By comparison, 24.3 percent of Samsung's revenue last year was from semiconductors and 26.6 percent from telecommunications equipment. The company's total revenue is expected to grow 7.9 percent to 167 trillion won this year, according to the average of 36 analysts' estimates compiled by Bloomberg.

Samsung is expanding into health care as its overall revenue grows at the slowest pace in five years and as populations worldwide get older. The number of people aged 65 and above will account for 8.3 percent of the world's population by 2014, compared with 7.9 percent this year, according to U.S. Census Bureau data compiled by Bloomberg. Japan may be the oldest society, with the portion of elderly projected to account for 25 percent of the population in three years.

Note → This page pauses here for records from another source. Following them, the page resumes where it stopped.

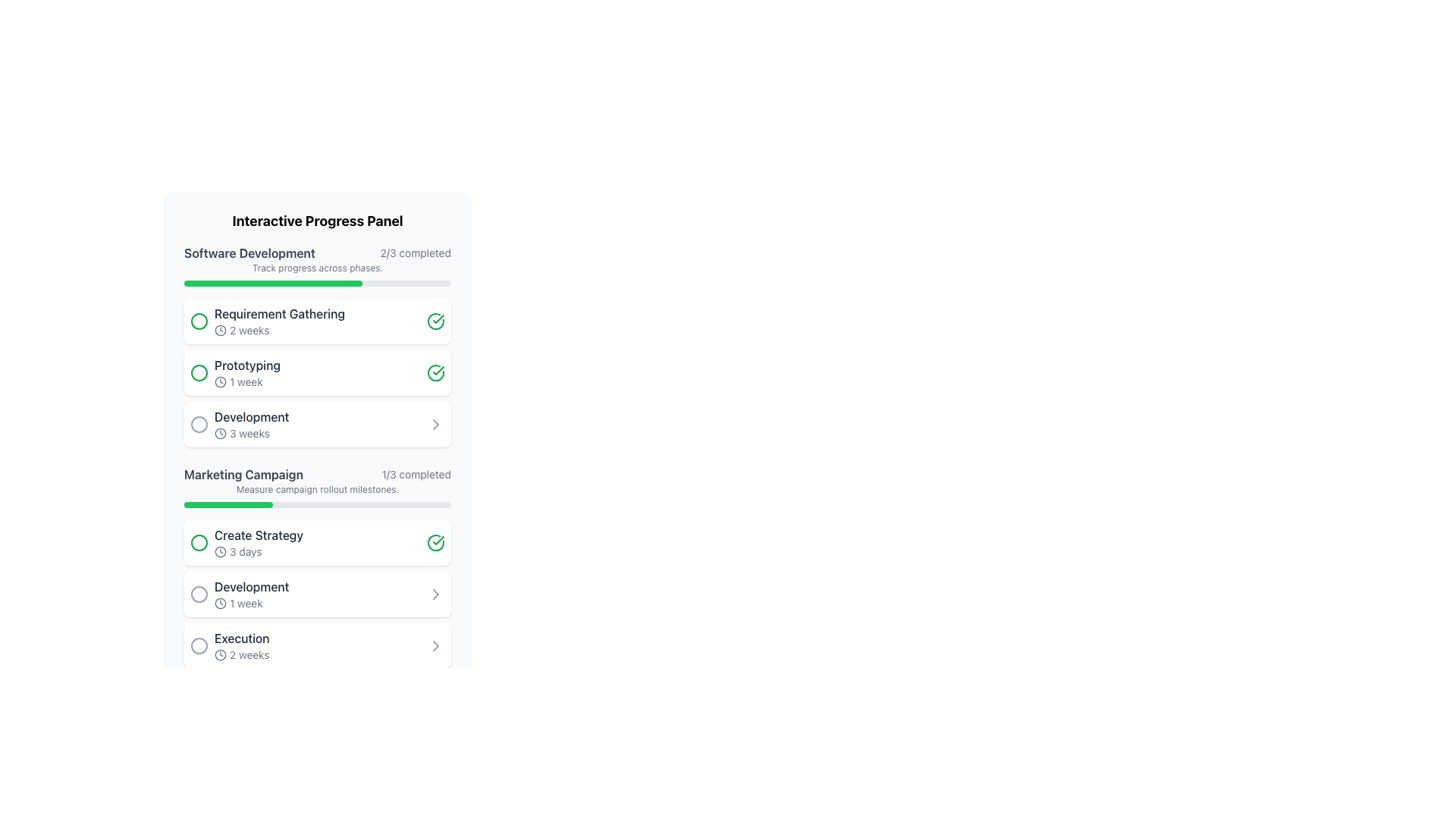 The image size is (1456, 819). What do you see at coordinates (199, 373) in the screenshot?
I see `the circular outlined icon with a green stroke located at the beginning of the line item labeled 'Prototyping'` at bounding box center [199, 373].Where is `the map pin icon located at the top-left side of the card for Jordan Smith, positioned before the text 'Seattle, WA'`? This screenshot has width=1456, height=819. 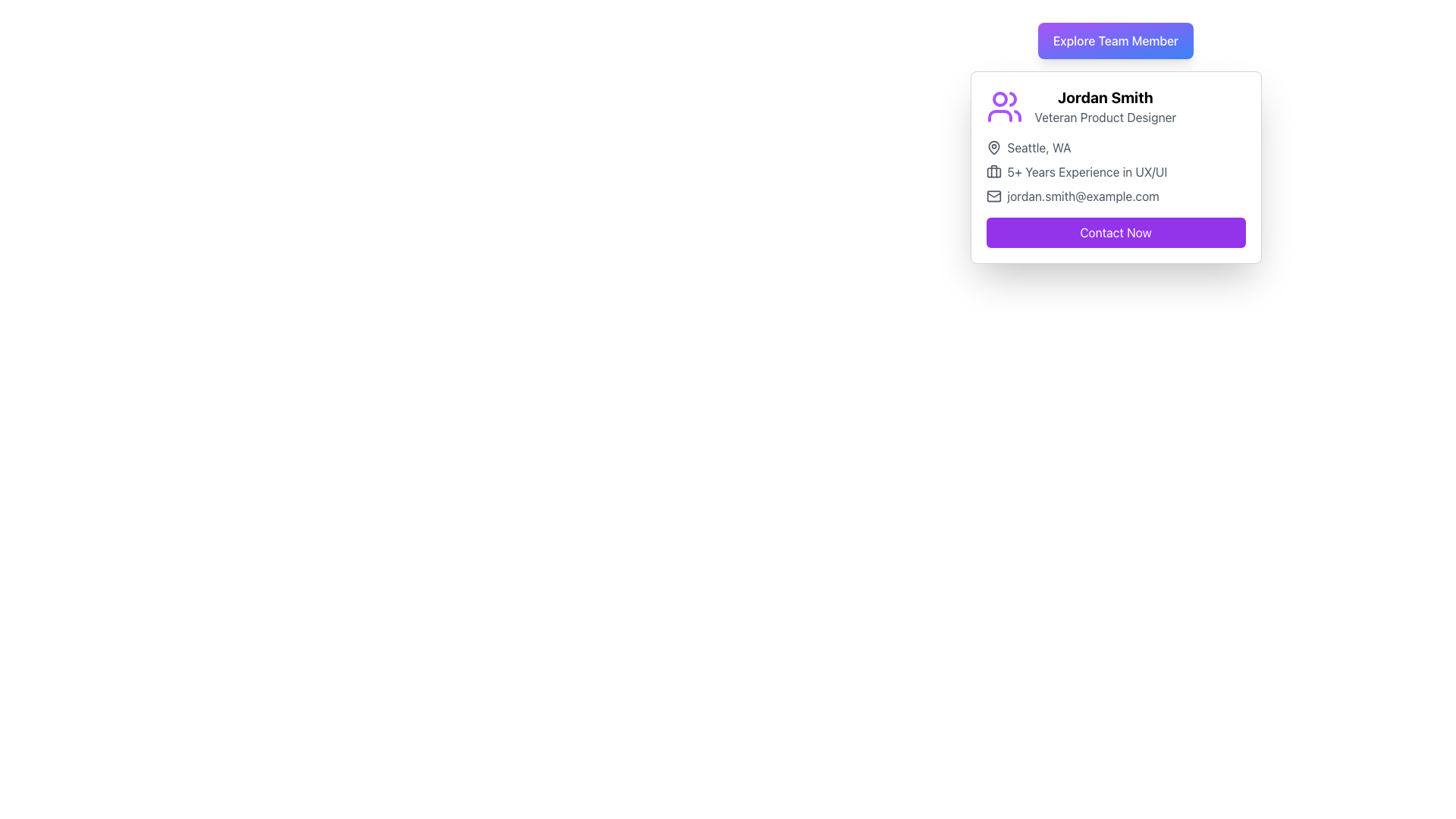
the map pin icon located at the top-left side of the card for Jordan Smith, positioned before the text 'Seattle, WA' is located at coordinates (993, 148).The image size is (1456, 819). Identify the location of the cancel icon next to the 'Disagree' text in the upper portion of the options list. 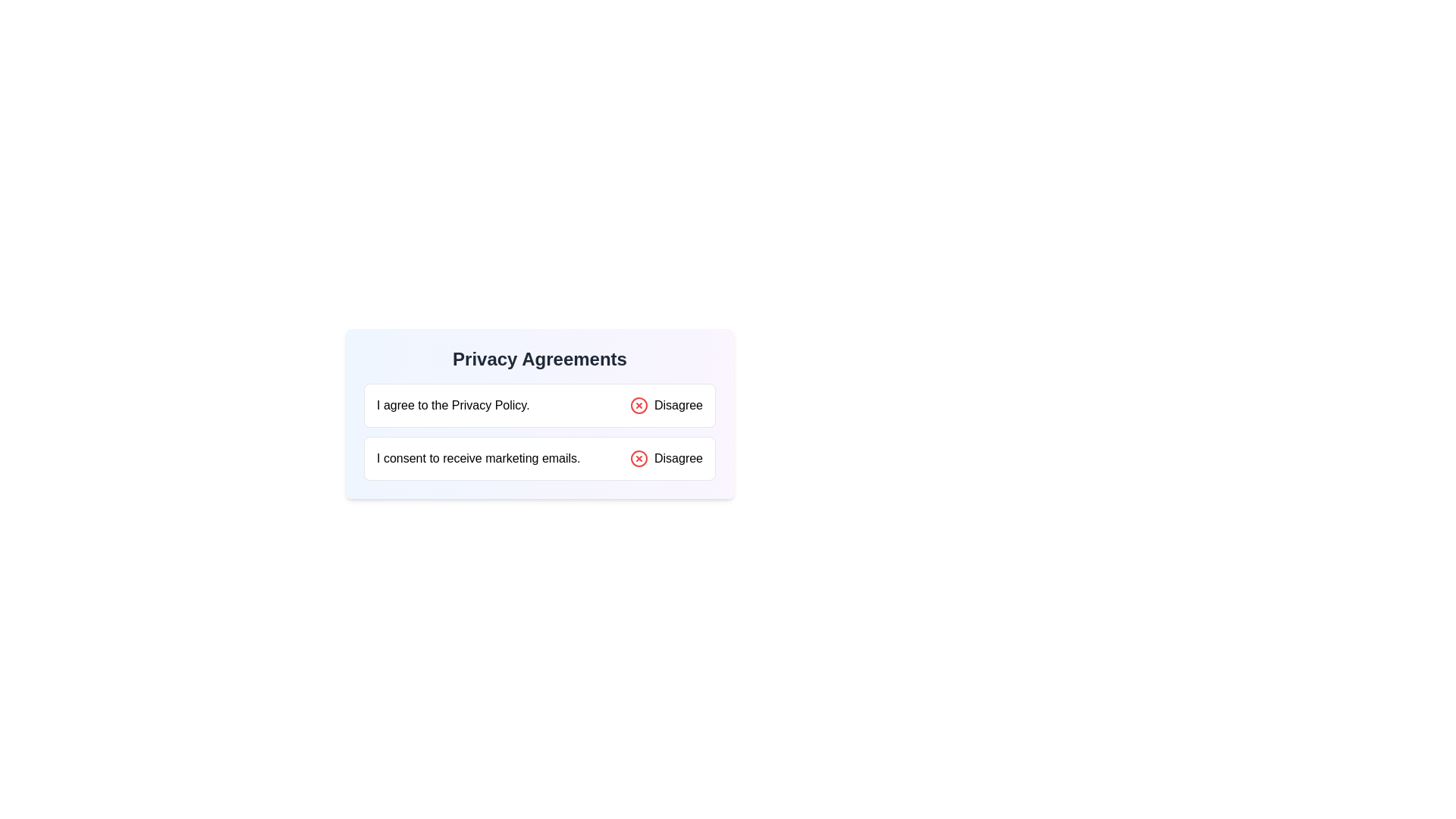
(639, 458).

Besides takeovers, Samsung will also invest to boost hiring as well as research and development at its own medical-equipment business, where the number of staff grew from less than 10 people in 2009 to more than 200 now, Jo said.

Medison aims to increase sales by more than fivefold to $1.6 billion by 2020 from last year, he said. The company had a 5 percent share in the global market for diagnostic ultrasound devices last year and targets to increase that to 24 percent within a decade, Jo said.

The company may roll out its first products with the new Samsung Medical brand in the second half, Jo said.

Closely-held Medison, which currently has more than 1,000 employees globally with 12 overseas branches, may set up a research base in Seattle, Jo said. The company will also seek more patents, he said.

Medison was set up in 1985 and went bankrupt in 2002 because of excessive expansion. The company was taken over by Consus in 2006.